Segment Start: Extracted information

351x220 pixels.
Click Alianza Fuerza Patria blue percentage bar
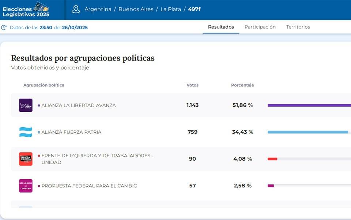[307, 132]
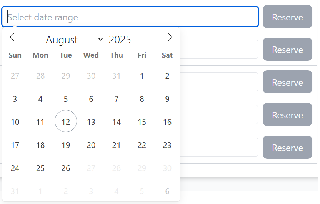Pick August 19 in the calendar
Viewport: 320px width, 204px height.
click(66, 145)
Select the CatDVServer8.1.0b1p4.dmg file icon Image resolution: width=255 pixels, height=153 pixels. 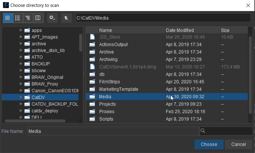92,67
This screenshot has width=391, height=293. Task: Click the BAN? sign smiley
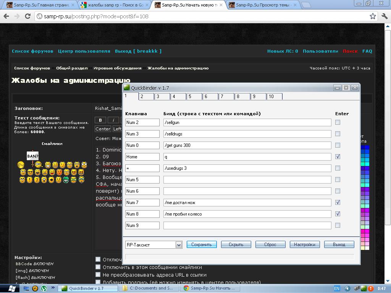[x=32, y=156]
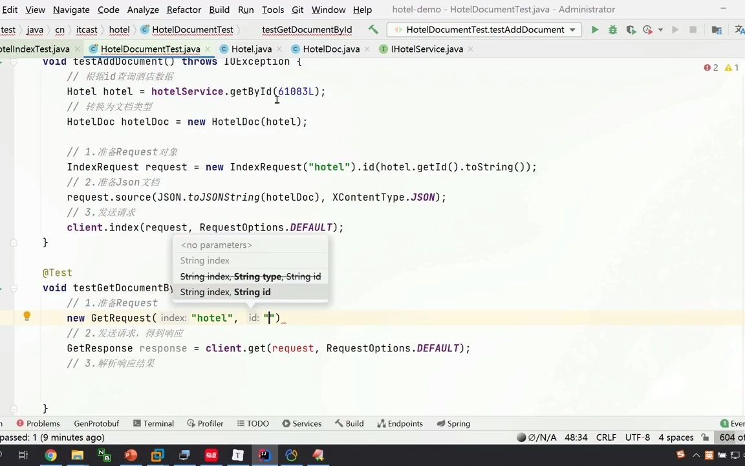This screenshot has width=745, height=466.
Task: Open Chrome from the taskbar
Action: click(50, 455)
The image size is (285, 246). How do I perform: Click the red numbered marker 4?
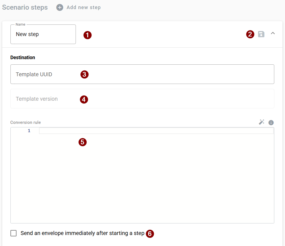[x=84, y=99]
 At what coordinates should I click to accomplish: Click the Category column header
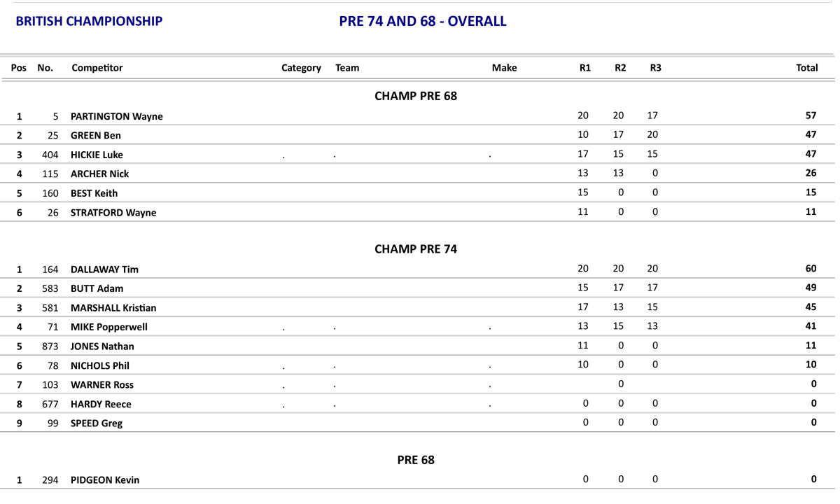pos(301,68)
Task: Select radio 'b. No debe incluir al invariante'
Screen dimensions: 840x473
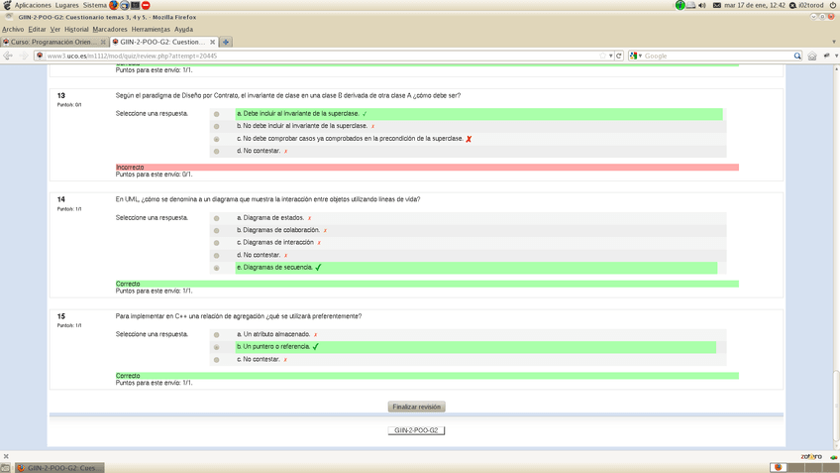Action: coord(217,127)
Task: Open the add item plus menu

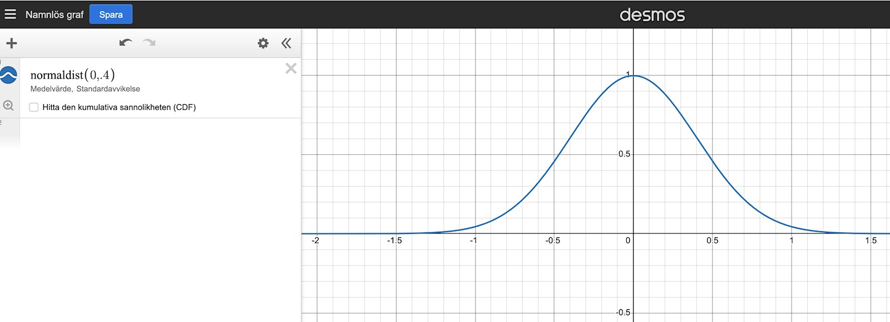Action: tap(12, 43)
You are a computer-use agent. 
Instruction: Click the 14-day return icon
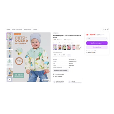tap(54, 74)
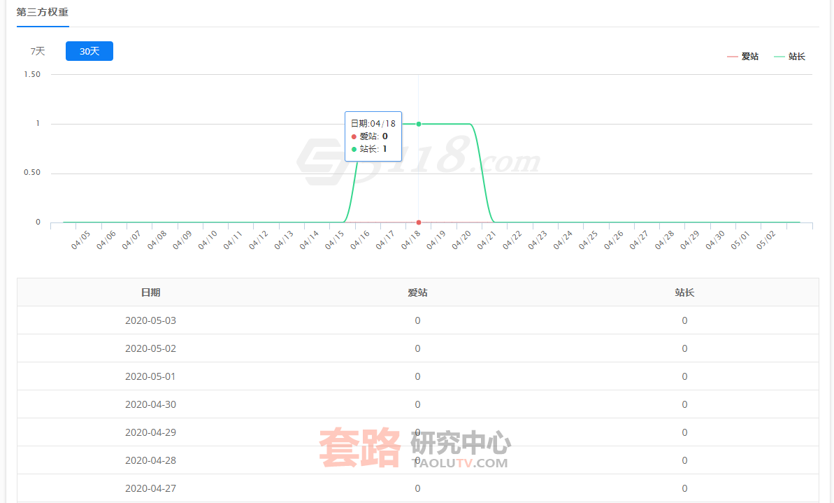Screen dimensions: 834x503
Task: Toggle the 爱站 series via its legend entry
Action: coord(749,56)
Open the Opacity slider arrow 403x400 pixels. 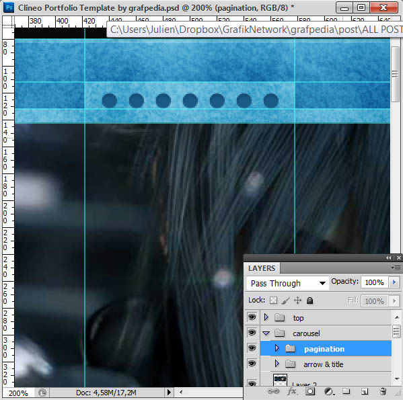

Segment End: Extracted information

Instructions for the task – Print, please, exactly the lines from the one holding "At what coordinates" through the final line of the data, both included, while leaving out each picture.

Answer space –
 At what coordinates should I click to accomplish: Click the Category column header
pos(301,68)
Task: Select radio 'b. No debe incluir al invariante'
Screen dimensions: 840x473
Action: coord(217,127)
Task: Open the add item plus menu

Action: tap(12, 43)
You are a computer-use agent. 
Instruction: Click the 14-day return icon
tap(54, 74)
Screen dimensions: 834x503
Task: Toggle the 爱站 series via its legend entry
Action: coord(749,56)
Open the Opacity slider arrow 403x400 pixels. 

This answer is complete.